_Testo fornito_.
»»

Rom, "lo sgombero da un campo comunale equivale a uno sfratto"
MILANO - Lo sgombero da un campo rom comunale è equivalente a uno sfratto? Ruota intorno a questa domanda la battaglia giudiziaria intrapresa da Nadia H., ex residente nel campo di via Idro, chiuso nel 2015 dalla Giunta Pisapia. Nadia ha infatti presentato una domanda per ottenere una casa popolare e ritiene di aver diritto al punteggio massimo, quello che spetta a chi è stato sfrattato. Il Comune non le vuole riconoscere questo punteggio e per questo Nadia ha fatto ricorso al Tar della Lombardia che però le ha dato torto il 26 giugno scorso, accogliendo invece la tesi dell'amministrazione. Ma la questione non finisce qui. Nadia, supportata dalla Casa della Carità, dal Sicet e dall'European Roma Rights Centre, potrebbe fare ricorso al Consiglio di Stato. Per Casa della carità e Sicet si tratta di "una battaglia giudiziaria da continuare, per sostenere il diritto dei rom alla casa". E i legali stanno valutando quale possano essere i prossimi passi da compiere.

««

_Istruzione_. Secondo l'articolo sullo sgombero del campo rom, quale punteggio ritiene di meritare Nadia H. nella domanda per la casa popolare?

Dati di puntamento su testo ed elementi
»»

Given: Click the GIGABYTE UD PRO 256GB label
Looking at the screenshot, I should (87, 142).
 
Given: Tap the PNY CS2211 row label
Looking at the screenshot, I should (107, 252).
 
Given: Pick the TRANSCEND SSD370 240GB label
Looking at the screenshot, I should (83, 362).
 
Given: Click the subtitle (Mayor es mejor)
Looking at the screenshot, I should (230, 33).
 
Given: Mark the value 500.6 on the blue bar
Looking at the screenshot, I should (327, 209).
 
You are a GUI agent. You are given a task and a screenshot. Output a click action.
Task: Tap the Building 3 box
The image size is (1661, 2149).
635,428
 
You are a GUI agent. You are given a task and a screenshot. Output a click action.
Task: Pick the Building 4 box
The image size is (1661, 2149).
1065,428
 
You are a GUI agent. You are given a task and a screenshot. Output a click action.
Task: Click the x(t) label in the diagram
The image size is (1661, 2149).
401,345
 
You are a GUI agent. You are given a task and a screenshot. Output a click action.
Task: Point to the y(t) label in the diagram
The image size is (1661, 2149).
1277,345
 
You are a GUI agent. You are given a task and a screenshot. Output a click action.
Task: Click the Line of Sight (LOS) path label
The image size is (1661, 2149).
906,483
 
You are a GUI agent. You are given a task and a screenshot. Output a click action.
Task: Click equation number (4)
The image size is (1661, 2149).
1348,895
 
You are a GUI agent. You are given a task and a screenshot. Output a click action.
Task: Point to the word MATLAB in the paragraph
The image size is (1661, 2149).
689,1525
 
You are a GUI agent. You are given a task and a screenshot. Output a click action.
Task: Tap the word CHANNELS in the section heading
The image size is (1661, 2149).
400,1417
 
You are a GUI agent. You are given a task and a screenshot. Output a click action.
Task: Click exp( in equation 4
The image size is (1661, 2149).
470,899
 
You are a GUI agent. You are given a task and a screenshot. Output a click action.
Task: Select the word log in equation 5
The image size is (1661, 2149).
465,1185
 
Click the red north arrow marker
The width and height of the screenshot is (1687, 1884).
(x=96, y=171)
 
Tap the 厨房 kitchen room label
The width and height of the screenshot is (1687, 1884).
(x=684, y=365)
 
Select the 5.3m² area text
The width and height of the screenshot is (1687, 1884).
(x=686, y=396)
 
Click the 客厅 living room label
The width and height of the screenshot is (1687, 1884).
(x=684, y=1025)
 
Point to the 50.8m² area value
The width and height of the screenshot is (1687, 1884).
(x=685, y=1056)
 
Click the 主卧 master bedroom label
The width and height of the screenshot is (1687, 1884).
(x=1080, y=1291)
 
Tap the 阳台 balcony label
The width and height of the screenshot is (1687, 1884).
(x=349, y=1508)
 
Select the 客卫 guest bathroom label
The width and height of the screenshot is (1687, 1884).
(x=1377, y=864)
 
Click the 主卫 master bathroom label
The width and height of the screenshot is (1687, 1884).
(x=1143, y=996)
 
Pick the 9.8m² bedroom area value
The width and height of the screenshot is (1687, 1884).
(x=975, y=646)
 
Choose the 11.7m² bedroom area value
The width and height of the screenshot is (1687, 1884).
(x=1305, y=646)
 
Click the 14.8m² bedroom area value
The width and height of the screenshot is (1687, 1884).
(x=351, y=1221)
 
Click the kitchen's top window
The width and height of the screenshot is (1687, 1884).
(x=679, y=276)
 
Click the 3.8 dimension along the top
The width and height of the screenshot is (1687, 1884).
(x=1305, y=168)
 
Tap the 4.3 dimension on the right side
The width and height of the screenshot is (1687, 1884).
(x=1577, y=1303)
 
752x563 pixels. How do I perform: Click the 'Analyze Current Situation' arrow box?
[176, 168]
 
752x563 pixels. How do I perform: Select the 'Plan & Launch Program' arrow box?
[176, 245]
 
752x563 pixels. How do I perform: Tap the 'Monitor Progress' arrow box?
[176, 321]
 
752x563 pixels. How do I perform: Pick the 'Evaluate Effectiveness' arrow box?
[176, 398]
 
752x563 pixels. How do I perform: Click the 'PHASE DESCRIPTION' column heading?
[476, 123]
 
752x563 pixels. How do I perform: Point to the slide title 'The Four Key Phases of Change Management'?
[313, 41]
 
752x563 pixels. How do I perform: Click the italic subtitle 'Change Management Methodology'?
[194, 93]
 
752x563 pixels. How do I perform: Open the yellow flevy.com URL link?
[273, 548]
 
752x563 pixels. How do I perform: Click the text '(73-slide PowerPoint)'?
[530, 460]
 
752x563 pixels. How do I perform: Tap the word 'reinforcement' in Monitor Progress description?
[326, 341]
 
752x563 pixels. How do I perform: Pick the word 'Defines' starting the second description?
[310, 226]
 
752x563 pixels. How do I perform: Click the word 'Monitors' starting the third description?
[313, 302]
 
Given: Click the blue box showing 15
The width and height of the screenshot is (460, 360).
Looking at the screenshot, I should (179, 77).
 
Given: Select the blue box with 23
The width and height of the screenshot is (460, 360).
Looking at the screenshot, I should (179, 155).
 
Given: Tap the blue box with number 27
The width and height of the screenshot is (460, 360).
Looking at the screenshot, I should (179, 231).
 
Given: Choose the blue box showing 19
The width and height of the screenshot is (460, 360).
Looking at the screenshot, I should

««

_Risposta_. Il punteggio massimo, quello che spetta a chi è stato sfrattato.